§ **PROBLEMS**:
1/ In the extract on nationalism and the gospel, what language does James White speak?
2/ Copy the passage of the extract on nationalism and the gospel between "God’s Will For" and "up the hall.", inclusive.
3/ Summarize the extract on nationalism and the gospel in two sentences.
*** EXTRACT ***
God’s Will For America: Nationalism and the Gospel
Many months ago, James White announced that he was going to dialogue with a Muslim Imam in a church hall one weekday evening. Tickets could be reserved ahead of time.
The event would be free, but the organizers wanted to have a sense of how many, and who, they could expect. Both Muslims and Christians applied for tickets and filled up the hall.
Muslim-Christian dialogue and debate is White’s specialty. He speaks Arabic, knows the Koran backward and forward, and is able to deftly, and intelligently get to the heart of the difference between these two religions.
Twitter, of course, because the event was publicized, spun out of control. White was accused of being a lover of Islam and betraying all Christians everywhere. From Twitter the remnant Christian blogosphere took up the cause, handing it fully and finally to Christian talk radio. One evening I found myself
listening to the censorious tones of Janet Mefferd denouncing James White. He was, she said, compromising the gospel. He had no business participating in such an event in a church building. It sent entirely the wrong message about Islam.
In fact, Mefford contended, Islam is one of the most menacing forces currently bent on destroying America and the West. White’s partner in dialogue, she insisted, had a “track record of espousing a radical form of Islamic supremacism” and “an ideology that is a threat not only to Christians but,” and this is the telling line, “to our very way of life.” At the very least White should not debate and talk with this particular Imam until that person had proven himself to have no desire to destroy this great nation.
*** GIVEN MATERIAL ***
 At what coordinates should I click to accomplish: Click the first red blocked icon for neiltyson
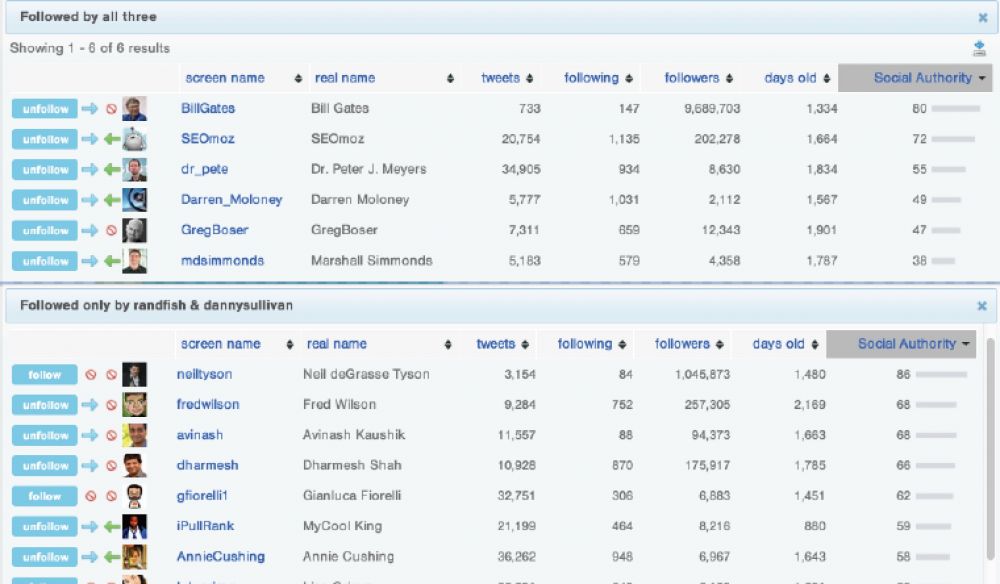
***
§ **RESPONSES PER TASK**:
1/ Arabic.

2/
God’s Will For America: Nationalism and the Gospel
Many months ago, James White announced that he was going to dialogue with a Muslim Imam in a church hall one weekday evening. Tickets could be reserved ahead of time.
The event would be free, but the organizers wanted to have a sense of how many, and who, they could expect. Both Muslims and Christians applied for tickets and filled up the hall.

3/ James White, whose specialty is Muslim-Christian dialogue, announced a free dialogue with a Muslim Imam in a church hall, and both Muslims and Christians reserved tickets and filled the hall. The event drew accusations on Twitter, in the Christian blogosphere and on Christian talk radio that White was betraying Christians and compromising the gospel, with one host insisting that Islam is a menacing force bent on destroying America and the West.